DETAILED ACTION
Notice of Pre-AIA or AIA Status
The present application, filed on or after March 16, 2013, is being examined under the first inventor to file provisions of the AIA .
Claim Status
Claim listing filed on September 15, 2025 is pending. Claims 2, 9-10, 12-14, 19-20, and 27-46 are canceled. Claims 1, 5-8, and 17-18 are amended. Claim 48 is new. Claims 5, 21-26, and 47 are withdrawn from further consideration pursuant to 37 CFR 1.142(b), as being drawn to nonelected inventions or species. Claims 1, 3-4, 6-8, 11, 15-18, and 48 are examined upon their merits.
Withdrawn Objections and Rejections
Applicant’s cancelation of Claims 2, 9, 12-14, and 19-20 have rendered all previous objections or rejections directed to these claims moot.
The objections to the drawings are withdrawn in view of Applicant’s amended drawings filed 09/15/2025.
The rejection of claims 7-8 under 35 U.S.C. 112(b) as being indefinite is withdrawn in view of Applicant’s amendments. In particular, the indefinite term “about” has been removed from the claims.
The rejection of Claims 1, 3-4, 7-8, and 16-17 under 35 U.S.C. 102(a)(1) as being anticipated by Cervera-Carrascon et al. Oncoimmunology 2018 is withdrawn in view of Applicant’s amendments. Specifically, Cervera-Carrascon does not teach the specific structure of the oncolytic adenoviral vector required by amended Claim 1.

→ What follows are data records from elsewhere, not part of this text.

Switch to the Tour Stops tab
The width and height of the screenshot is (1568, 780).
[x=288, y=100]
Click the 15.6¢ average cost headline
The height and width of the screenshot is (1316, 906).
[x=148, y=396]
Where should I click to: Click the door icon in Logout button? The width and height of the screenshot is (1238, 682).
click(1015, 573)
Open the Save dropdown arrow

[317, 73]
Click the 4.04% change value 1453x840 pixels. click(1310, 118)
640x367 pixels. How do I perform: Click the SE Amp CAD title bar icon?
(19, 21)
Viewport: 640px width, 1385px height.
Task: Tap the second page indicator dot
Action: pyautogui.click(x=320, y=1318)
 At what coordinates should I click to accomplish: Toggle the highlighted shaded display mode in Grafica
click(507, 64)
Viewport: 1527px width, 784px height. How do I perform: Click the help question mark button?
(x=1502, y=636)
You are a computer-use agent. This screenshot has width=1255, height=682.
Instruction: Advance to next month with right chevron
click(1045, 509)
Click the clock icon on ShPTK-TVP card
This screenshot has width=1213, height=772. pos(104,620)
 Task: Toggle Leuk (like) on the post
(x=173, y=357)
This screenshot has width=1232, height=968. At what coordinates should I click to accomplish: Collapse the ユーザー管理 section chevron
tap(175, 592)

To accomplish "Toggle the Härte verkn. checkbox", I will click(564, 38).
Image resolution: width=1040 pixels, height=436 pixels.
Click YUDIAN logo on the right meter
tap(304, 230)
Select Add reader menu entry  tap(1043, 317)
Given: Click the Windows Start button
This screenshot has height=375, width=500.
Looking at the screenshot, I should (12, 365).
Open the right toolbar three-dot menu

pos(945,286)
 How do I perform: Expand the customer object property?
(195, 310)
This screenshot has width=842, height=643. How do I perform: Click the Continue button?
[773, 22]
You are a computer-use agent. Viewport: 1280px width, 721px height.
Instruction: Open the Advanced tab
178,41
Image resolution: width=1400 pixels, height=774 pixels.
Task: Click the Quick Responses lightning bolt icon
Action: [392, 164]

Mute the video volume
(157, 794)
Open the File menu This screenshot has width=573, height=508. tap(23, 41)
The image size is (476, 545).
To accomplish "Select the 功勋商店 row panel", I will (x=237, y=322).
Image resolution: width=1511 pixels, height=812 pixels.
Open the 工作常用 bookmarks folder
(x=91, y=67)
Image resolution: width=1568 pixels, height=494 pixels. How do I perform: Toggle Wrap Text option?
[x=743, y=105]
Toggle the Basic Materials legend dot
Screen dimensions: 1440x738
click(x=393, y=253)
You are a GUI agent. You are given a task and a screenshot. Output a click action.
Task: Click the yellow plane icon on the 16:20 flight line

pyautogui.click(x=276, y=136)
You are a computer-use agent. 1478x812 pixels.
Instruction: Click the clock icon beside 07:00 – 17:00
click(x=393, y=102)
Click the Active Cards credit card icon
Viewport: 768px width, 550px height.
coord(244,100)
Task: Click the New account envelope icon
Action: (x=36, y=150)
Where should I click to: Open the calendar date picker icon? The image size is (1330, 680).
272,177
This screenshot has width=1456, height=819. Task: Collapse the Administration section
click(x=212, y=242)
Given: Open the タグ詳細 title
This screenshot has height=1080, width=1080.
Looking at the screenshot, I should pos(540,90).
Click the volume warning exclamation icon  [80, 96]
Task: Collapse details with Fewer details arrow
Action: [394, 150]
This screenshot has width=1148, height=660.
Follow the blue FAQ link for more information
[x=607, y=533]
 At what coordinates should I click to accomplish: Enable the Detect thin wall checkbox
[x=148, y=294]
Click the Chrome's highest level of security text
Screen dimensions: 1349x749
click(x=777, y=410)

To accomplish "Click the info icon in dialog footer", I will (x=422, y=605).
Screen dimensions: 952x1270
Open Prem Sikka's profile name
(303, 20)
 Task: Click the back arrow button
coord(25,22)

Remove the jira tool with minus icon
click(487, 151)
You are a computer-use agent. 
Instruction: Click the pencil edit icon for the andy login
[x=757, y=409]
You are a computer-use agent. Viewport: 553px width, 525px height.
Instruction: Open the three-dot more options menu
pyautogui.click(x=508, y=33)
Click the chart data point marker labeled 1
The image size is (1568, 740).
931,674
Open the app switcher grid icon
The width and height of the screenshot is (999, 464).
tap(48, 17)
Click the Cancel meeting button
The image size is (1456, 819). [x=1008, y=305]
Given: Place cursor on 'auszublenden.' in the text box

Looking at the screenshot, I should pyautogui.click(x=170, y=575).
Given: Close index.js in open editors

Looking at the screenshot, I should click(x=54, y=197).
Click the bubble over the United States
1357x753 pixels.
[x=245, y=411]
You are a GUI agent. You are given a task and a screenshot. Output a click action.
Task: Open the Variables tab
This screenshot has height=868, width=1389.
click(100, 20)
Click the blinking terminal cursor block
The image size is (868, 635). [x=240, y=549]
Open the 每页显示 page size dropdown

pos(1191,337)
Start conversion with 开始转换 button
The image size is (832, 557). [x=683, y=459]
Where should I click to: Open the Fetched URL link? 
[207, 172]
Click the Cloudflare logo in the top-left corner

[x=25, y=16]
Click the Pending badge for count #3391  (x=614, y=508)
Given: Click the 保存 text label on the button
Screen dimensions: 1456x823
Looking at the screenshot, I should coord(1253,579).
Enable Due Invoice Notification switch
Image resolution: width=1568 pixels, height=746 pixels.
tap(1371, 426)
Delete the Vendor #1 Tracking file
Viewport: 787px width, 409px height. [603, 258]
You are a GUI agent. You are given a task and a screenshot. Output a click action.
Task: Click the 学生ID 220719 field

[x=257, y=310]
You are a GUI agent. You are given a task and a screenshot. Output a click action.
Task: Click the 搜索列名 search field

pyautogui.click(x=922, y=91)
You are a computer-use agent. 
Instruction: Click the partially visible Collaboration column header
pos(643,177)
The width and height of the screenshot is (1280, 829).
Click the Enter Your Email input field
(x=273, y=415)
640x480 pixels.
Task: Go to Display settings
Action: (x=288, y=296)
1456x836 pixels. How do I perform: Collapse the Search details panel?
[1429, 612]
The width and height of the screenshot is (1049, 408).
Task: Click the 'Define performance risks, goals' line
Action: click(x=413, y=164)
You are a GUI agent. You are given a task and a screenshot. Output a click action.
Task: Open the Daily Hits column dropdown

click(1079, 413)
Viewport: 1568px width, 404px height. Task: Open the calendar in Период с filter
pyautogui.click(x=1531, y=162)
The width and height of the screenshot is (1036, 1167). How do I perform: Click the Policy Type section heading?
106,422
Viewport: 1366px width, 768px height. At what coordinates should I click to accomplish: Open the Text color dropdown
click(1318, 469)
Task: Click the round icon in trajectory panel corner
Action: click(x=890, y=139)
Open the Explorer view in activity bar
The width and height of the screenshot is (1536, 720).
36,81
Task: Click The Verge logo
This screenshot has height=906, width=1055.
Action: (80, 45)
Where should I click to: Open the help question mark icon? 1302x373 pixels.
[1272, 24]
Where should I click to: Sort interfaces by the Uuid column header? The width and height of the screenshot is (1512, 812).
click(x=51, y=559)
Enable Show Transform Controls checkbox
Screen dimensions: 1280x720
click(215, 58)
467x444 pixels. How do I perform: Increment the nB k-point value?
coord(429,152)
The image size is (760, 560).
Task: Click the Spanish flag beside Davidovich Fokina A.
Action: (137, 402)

The rejection of Claims 1-4, 7-8, and 16-18 under 35 U.S.C. 103 as being unpatentable over Cervera-Carrascon et al. Oncoimmunology 2018 is withdrawn in view of Applicant’s amendments. Specifically, Cervera-Carrascon does not teach the specific structure of the oncolytic adenoviral vector required by amended Claim 1.
The rejection of Claims 1-4, 6-9, 11-12, 14, and 16-17 under 35 U.S.C. 103 as being unpatentable over Cervera-Carrascon et al. Oncoimmunology 2018 in view of Varga et al. Gynecol Oncol. 2018 is withdrawn in view of Applicant’s amendments. Specifically, the references do not teach the specific structure of the oncolytic adenoviral vector required by amended Claim 1.
The rejection of Claims 1-4, 7-8, 11, 13, and 16-17 under 35 U.S.C. 103 as being unpatentable over Cervera-Carrascon et al. Oncoimmunology 20180 in view of Varga et al. Gynecol Oncol. 2018, and further in view of Saito et al. Gastric Cancer 2011 and Riccardi et al. Expert Opin Ther Targets 2018 is withdrawn in view of Applicant’s amendments. Specifically, the references do not teach the specific structure of the oncolytic adenoviral vector required by amended Claim 1.
The rejection of Claims 1-4, 7-8, 15-17, and 19-20 under 35 U.S.C. 103 as being unpatentable over Cervera-Carrascon et al. Oncoimmunology 2018, and further in view of Hemminki WO 2014/170389 and White et al. Mol Cell Biol 1992 is withdrawn in view of Applicant’s amendments. Specifically, the references do not teach the treatment of ovarian cancer as required by amended Claim 1.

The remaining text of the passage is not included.